Travel bans may still affect expats
RELIEF: EXEMPTION ON FOREIGN EMPLOYMENT INCOME Concern remains that the 66-day reduction on the 183 days is not sufficient.
South African expats who were stuck in the country during the Covid-19 hard lockdown may still be adversely affected, despite a relaxation in the number of days they have to be physically outside South African to qualify for the R1.25 million tax exemption on foreign employment income.
National Treasury and the South African Revenue Service (Sars) proposed that the 183 days be reduced to 117 to compensate for the Level 5 and Level 4 lockdowns in South Africa, when they could not leave the country.
However, industry players noted that this amendment may not be sufficient because even if they could leave SA there were still other international travel bans.
Submissions to Treasury
Both the South African Institute of Tax Professionals (Sait) and the South African Institute of Chartered Accountants (Saica) made submissions to Treasury raising their concerns about potential adverse tax consequences for taxpayers despite the change.
The industry bodies noted the fact that they were not offered the opportunity to comment earlier on the change, as it was not included in the draft Taxation Laws Amendment Bill, nor was it part of the original tranche of Covid-19 tax relief. Their concerns forced them to make the submissions outside of the normal legislative process.
The Sait personal income and employment tax work group says in its submission that foreign-sourced employment income earned between March 1, 2020 and February 28, 2021 and beyond would ordinarily have been tax exempt.
“However, as a result of the various lockdown regulations, the same foreign-sourced employment income would not be exempt due to the inability to meet the 183-day requirement.”
‘Complicated’
Sait adds that the premise on which the calculation is based (the 66 days) is that South African tax residents were prevented from leaving SA to take up employment abroad during lockdown Levels 5 and 4. However, the SA lockdown was “complicated”, and continues to be, by travel bans that were implemented worldwide.

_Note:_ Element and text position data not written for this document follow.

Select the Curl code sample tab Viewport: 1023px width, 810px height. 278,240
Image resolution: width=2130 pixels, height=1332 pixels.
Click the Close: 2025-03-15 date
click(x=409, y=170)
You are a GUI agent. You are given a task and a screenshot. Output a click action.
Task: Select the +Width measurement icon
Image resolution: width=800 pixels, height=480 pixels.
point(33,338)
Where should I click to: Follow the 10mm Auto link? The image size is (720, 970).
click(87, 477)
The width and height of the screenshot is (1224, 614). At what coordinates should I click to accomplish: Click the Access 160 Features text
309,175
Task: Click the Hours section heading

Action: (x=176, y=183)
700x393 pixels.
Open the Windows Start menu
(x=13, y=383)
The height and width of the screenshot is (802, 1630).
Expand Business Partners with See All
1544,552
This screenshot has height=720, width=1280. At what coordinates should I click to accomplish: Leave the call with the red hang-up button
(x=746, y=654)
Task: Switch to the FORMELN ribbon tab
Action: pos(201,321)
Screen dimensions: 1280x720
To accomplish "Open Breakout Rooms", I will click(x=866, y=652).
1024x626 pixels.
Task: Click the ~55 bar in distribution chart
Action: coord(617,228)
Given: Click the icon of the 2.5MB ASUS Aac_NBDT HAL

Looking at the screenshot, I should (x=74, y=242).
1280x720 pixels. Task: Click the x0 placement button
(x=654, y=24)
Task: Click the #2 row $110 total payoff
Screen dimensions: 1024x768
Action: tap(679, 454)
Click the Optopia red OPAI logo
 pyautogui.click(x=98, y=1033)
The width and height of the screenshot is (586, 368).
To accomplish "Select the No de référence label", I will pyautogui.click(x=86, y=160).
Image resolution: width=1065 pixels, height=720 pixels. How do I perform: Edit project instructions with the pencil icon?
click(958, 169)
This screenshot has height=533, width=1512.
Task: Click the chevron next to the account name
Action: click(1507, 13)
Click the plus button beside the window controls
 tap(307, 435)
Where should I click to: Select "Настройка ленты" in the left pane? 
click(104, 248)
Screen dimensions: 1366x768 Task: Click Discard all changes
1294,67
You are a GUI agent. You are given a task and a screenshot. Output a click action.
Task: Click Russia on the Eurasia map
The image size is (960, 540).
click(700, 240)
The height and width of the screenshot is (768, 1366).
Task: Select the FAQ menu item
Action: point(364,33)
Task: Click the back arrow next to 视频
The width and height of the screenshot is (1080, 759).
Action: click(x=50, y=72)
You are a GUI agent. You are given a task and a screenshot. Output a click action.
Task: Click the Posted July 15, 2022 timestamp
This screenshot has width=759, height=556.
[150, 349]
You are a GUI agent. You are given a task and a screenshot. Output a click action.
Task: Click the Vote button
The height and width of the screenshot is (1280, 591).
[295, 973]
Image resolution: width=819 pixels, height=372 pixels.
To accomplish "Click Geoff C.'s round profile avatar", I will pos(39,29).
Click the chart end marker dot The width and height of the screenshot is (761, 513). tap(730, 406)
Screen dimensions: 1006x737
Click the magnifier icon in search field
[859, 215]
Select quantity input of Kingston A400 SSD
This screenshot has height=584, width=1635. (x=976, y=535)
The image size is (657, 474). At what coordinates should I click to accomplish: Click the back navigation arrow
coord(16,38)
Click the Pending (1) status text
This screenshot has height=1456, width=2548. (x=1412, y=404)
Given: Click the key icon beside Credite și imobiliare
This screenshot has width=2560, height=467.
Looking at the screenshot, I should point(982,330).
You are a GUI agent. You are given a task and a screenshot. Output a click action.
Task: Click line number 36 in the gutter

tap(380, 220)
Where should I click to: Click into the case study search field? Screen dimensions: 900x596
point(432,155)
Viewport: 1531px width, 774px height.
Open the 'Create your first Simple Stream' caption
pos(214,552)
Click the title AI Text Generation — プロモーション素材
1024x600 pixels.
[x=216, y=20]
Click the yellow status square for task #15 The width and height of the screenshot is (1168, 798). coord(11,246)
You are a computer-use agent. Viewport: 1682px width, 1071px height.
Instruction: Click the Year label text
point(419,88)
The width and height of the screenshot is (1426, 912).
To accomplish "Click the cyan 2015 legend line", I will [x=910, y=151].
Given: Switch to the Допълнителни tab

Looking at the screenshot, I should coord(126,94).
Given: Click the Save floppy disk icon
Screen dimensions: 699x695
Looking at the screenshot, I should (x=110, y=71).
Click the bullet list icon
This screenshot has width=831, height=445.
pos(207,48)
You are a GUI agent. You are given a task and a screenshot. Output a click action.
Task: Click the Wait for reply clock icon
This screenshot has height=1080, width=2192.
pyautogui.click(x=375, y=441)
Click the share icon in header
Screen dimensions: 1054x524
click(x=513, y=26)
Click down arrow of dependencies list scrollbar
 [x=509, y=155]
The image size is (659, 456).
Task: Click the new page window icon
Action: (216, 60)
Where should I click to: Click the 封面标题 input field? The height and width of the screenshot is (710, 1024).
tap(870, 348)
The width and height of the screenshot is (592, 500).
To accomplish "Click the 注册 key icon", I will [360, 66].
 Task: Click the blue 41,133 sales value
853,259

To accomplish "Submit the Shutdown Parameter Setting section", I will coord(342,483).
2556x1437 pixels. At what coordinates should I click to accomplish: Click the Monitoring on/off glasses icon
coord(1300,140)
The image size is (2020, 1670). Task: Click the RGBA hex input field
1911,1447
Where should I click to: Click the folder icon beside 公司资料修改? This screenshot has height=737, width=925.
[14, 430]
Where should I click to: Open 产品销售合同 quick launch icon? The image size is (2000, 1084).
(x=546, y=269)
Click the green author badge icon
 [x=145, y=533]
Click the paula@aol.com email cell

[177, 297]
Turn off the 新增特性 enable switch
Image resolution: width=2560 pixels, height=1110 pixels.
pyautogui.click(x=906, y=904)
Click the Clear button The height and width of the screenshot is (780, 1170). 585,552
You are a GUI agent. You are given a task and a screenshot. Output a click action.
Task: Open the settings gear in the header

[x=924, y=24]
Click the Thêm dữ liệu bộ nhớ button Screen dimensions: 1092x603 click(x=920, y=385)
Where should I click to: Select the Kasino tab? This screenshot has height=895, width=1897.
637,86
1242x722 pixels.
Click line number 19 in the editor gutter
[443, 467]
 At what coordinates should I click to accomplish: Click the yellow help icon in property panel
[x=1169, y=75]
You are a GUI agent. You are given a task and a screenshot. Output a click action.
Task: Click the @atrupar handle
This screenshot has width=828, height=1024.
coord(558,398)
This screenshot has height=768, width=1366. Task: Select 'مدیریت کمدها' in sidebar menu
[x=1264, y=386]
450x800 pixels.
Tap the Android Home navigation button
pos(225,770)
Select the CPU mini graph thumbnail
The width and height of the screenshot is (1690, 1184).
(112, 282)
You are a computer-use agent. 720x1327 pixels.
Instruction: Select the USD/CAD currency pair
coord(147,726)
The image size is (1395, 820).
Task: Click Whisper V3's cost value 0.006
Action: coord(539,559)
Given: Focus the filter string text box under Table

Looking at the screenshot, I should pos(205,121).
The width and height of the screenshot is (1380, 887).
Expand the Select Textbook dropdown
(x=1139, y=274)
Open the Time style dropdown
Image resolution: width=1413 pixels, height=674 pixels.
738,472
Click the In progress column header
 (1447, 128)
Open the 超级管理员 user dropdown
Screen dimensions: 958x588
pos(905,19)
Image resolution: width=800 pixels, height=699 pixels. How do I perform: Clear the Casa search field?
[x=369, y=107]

“These foreign country lockdowns or travel bans resulted in many individuals being unable to leave or enter SA to perform their duties in the country of residence; in the country where they were assigned; or in the country where their employer is incorporated.”
David Warneke, chair of Saica’s national tax committee, says in its submission that although it appreciates the late relaxation of the number of days rule, the concern remains that the 66-day reduction on the 183 days is not sufficient.
It was not easy for many individuals to leave SA
Limited flights
“It was not that easy [or affordable] for many individuals to leave SA during the Level 3 lockdown, as there were a restricted number of fl ights during that time.”
He added that even if people were able to leave SA, they were unable to enter the countries where they were working due to travel bans imposed in those countries.
Both Saica and Sait referred to travel restrictions in Italy, Mexico, and Saudi Arabia, and some Chinese employers requesting South Africans not to return from their annual Christmas holidays in January.